• **Work to be completed**
Copy the listing lines from the line with "1568x440 pixels." to the line with "Looking at the screenshot, I should [125, 164].", inclusive, reproducing them exactly and nothing else.

• **Data provided**
--------------------

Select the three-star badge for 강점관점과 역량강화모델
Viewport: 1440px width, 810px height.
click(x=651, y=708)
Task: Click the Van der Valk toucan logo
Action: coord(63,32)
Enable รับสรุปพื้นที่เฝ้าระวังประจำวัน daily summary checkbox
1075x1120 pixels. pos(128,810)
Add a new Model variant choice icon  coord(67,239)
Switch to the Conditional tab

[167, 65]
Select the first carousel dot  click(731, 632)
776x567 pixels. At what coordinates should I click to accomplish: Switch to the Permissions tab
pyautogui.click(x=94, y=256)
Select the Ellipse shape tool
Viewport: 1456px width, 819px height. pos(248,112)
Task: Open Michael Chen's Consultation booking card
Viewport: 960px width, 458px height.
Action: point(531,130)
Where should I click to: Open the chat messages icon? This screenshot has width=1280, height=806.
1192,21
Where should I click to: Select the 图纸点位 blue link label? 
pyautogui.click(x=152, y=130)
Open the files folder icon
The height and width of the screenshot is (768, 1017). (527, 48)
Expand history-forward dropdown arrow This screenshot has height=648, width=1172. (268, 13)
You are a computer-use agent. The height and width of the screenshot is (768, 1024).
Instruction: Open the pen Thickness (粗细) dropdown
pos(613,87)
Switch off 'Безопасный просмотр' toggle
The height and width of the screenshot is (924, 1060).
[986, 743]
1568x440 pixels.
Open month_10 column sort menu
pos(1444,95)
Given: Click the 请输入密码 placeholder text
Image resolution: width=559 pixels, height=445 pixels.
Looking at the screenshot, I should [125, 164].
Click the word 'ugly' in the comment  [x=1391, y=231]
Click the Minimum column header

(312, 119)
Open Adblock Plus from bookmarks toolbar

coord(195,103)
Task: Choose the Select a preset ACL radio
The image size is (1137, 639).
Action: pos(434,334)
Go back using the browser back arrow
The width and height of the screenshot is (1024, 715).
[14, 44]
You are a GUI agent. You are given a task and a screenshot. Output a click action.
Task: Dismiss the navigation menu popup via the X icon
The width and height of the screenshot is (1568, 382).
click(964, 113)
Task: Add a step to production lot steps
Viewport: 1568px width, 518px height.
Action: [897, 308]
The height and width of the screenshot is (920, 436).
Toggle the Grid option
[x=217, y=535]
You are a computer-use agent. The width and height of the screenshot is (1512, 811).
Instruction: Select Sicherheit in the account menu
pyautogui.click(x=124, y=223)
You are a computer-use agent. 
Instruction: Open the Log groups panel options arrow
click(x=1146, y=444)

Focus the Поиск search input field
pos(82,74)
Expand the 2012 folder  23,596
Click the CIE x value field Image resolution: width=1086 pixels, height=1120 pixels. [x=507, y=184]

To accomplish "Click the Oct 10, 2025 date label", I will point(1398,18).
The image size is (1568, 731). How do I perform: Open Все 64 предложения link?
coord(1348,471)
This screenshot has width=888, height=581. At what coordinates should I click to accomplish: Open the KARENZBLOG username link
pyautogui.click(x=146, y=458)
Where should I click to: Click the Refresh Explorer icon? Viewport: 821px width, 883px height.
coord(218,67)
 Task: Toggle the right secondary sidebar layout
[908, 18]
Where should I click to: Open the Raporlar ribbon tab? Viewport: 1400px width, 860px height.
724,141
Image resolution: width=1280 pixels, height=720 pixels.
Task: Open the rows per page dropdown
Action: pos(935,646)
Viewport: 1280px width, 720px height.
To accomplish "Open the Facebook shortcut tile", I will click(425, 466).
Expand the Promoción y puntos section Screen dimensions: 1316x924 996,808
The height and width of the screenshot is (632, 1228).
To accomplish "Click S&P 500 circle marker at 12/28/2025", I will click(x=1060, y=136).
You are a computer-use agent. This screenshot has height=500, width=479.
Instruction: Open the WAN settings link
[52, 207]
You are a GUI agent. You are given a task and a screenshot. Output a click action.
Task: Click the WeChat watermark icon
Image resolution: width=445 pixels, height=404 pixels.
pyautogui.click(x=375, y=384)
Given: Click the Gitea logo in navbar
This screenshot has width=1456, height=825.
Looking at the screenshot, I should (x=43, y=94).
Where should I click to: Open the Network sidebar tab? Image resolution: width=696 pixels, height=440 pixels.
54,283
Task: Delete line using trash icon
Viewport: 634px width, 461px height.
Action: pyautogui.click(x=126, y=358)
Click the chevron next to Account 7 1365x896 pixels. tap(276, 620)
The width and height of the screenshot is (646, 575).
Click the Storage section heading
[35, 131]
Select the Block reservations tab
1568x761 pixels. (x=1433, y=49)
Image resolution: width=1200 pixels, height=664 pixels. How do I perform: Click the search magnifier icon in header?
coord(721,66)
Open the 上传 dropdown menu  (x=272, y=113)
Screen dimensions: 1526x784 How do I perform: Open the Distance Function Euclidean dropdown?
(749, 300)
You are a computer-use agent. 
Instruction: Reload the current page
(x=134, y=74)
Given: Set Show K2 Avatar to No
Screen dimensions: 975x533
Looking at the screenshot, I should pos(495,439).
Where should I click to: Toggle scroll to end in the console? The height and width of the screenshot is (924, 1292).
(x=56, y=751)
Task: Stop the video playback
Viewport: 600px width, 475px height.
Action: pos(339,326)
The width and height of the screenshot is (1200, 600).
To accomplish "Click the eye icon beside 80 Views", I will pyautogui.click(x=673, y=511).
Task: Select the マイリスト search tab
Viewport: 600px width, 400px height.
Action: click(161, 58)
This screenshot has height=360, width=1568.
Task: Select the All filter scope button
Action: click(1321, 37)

--------------------

• **Answer to the problem**
1568x440 pixels.
Open month_10 column sort menu
pos(1444,95)
Given: Click the 请输入密码 placeholder text
Image resolution: width=559 pixels, height=445 pixels.
Looking at the screenshot, I should [125, 164].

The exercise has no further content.